• EXERCISE:
Can you put the rows below, from the line with "Open the Verdox" through the end of the rows, into a JSON list of strings with one string per line, skipping blank lines and leaving out the pictures?

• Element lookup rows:
────

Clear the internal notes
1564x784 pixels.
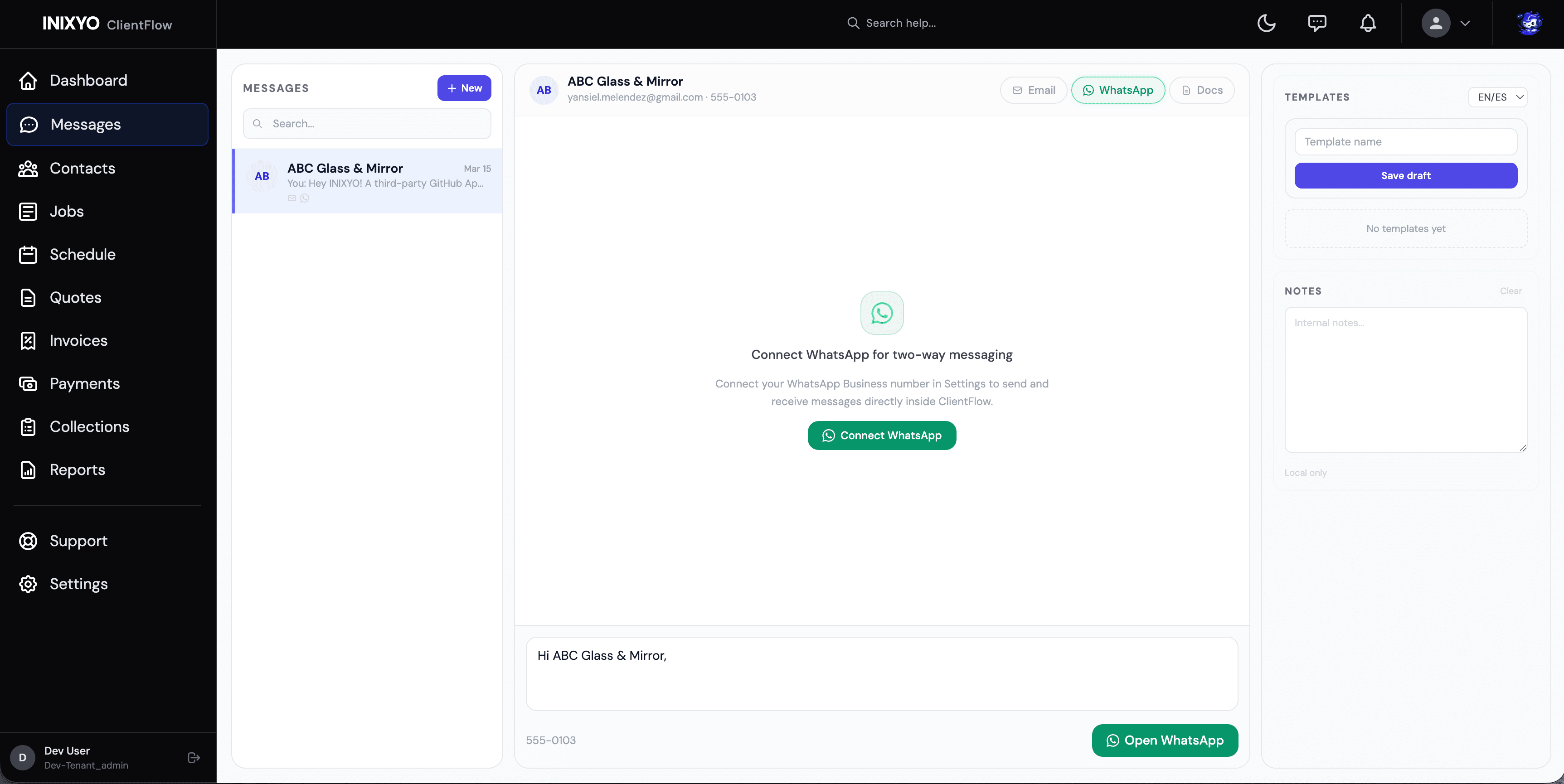[x=1511, y=290]
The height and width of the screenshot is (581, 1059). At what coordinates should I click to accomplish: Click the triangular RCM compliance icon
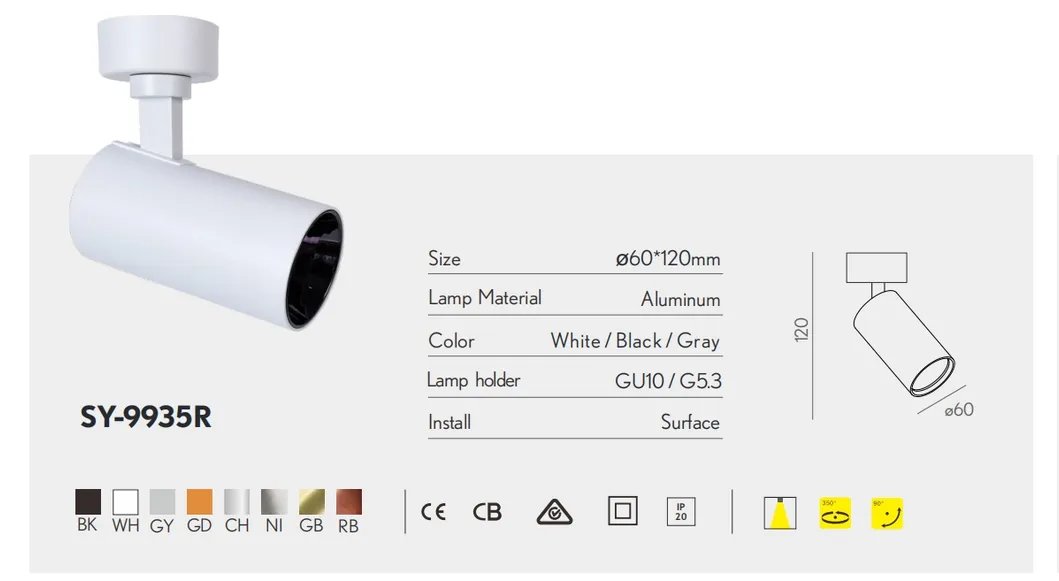(554, 512)
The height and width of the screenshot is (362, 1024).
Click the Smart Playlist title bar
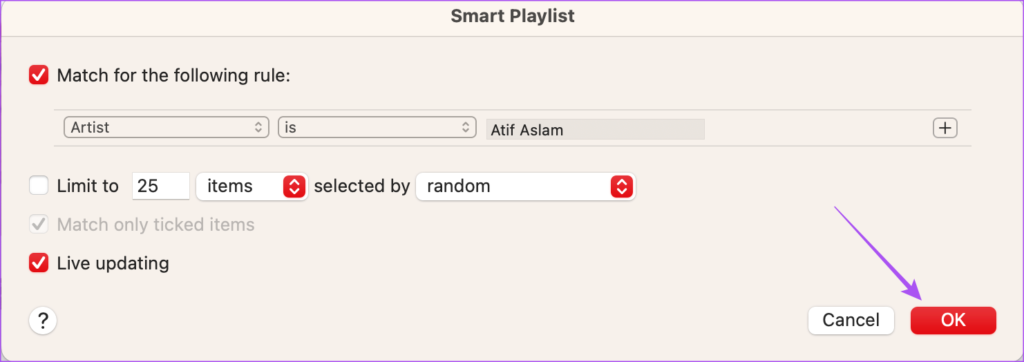click(x=512, y=17)
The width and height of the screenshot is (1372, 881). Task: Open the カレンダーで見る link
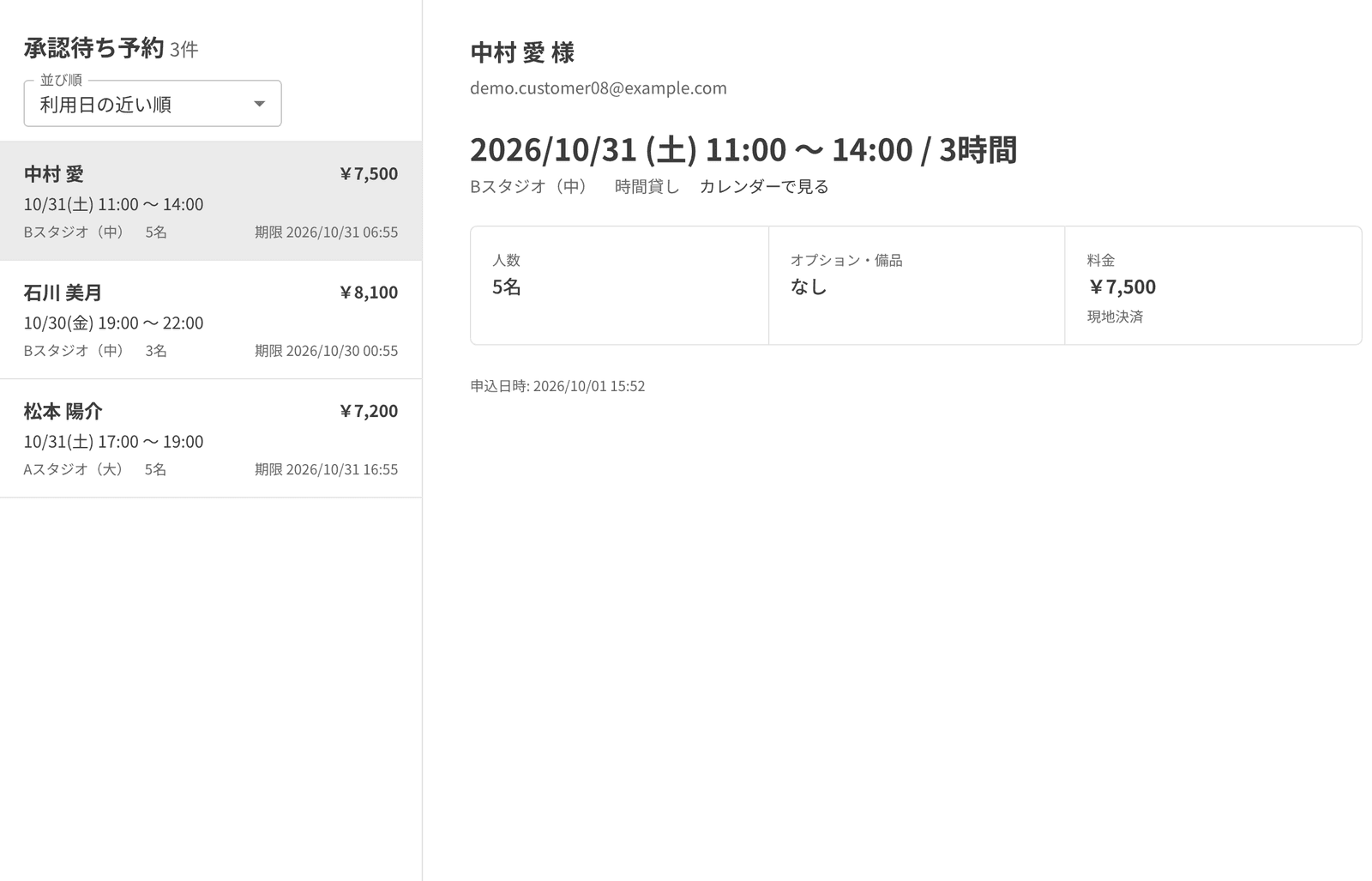click(x=764, y=186)
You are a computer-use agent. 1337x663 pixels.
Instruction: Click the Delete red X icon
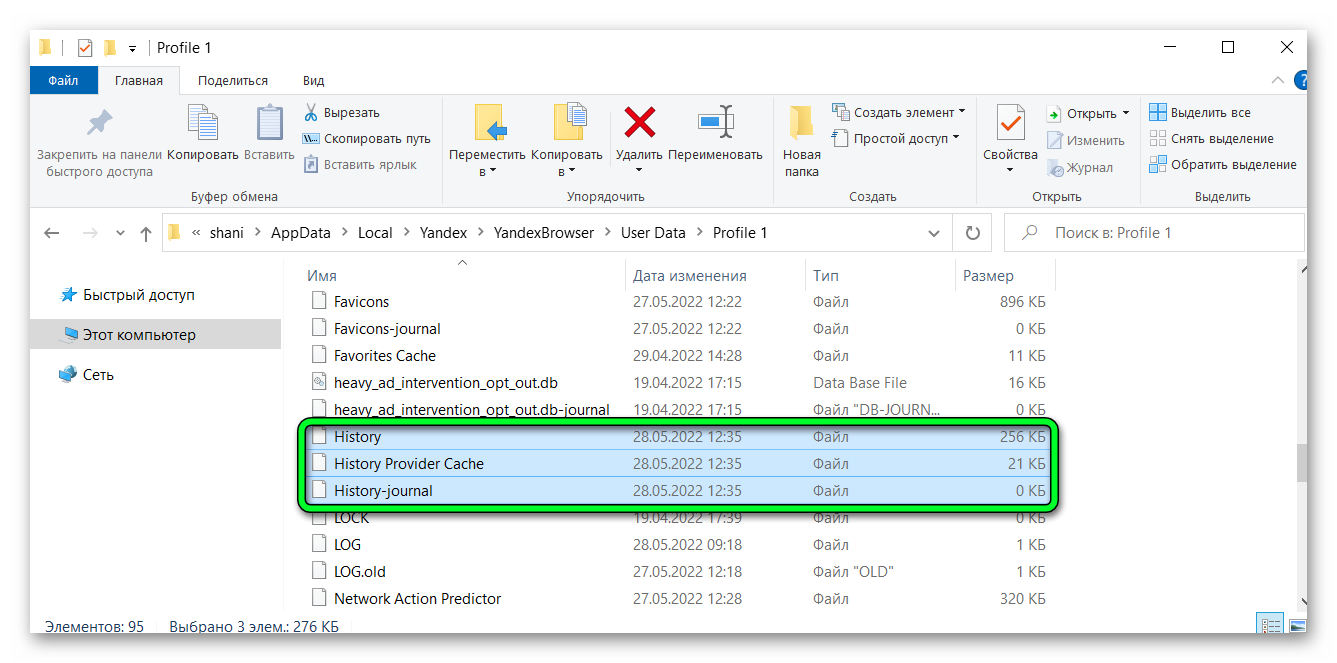pos(639,123)
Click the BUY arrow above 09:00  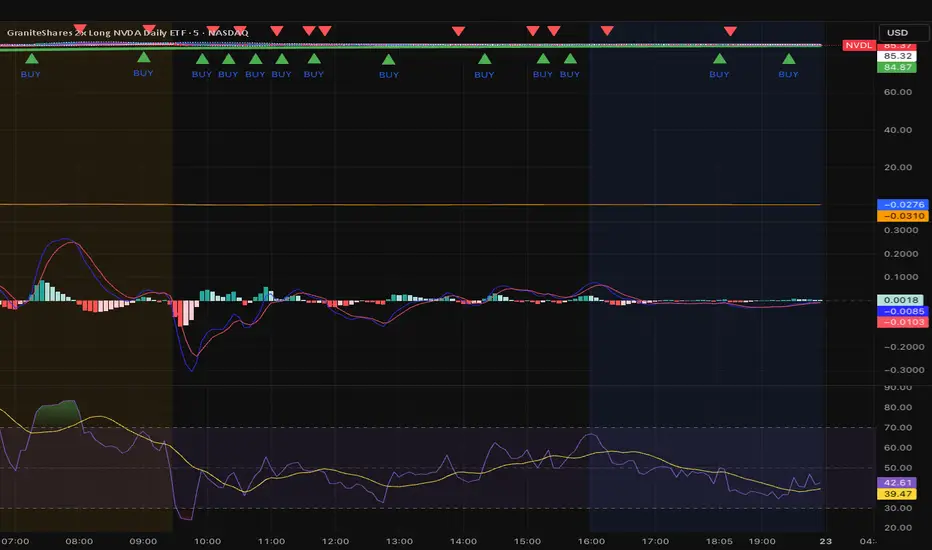(144, 58)
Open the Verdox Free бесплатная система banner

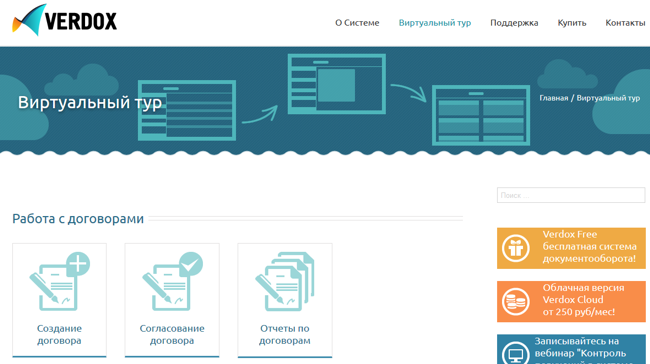point(571,248)
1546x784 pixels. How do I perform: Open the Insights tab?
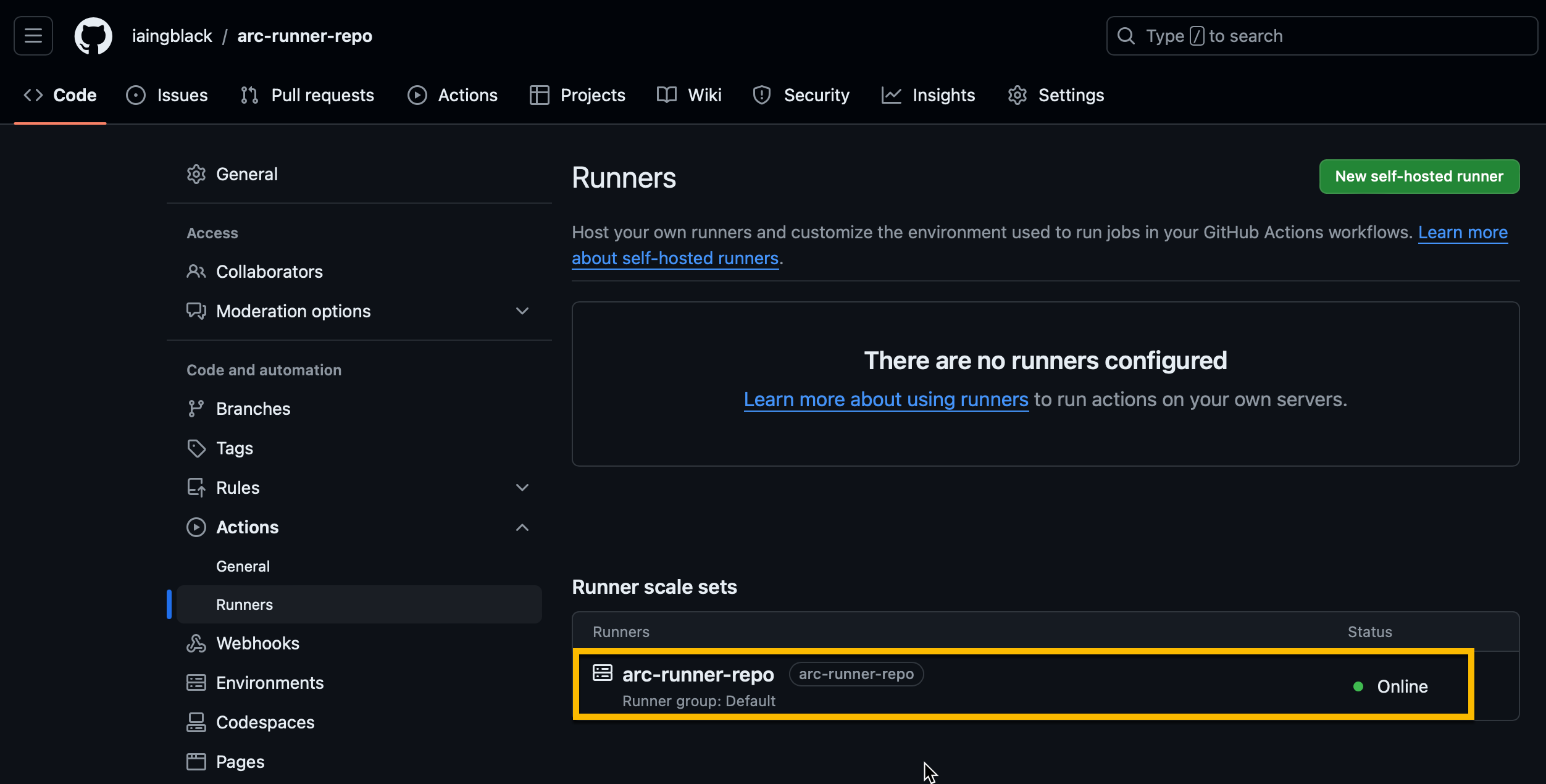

────

• CORRECT ANSWER:
[
  "Open the Verdox Free бесплатная система banner",
  "point(571,248)",
  "1546x784 pixels. How do I perform: Open the Insights tab?"
]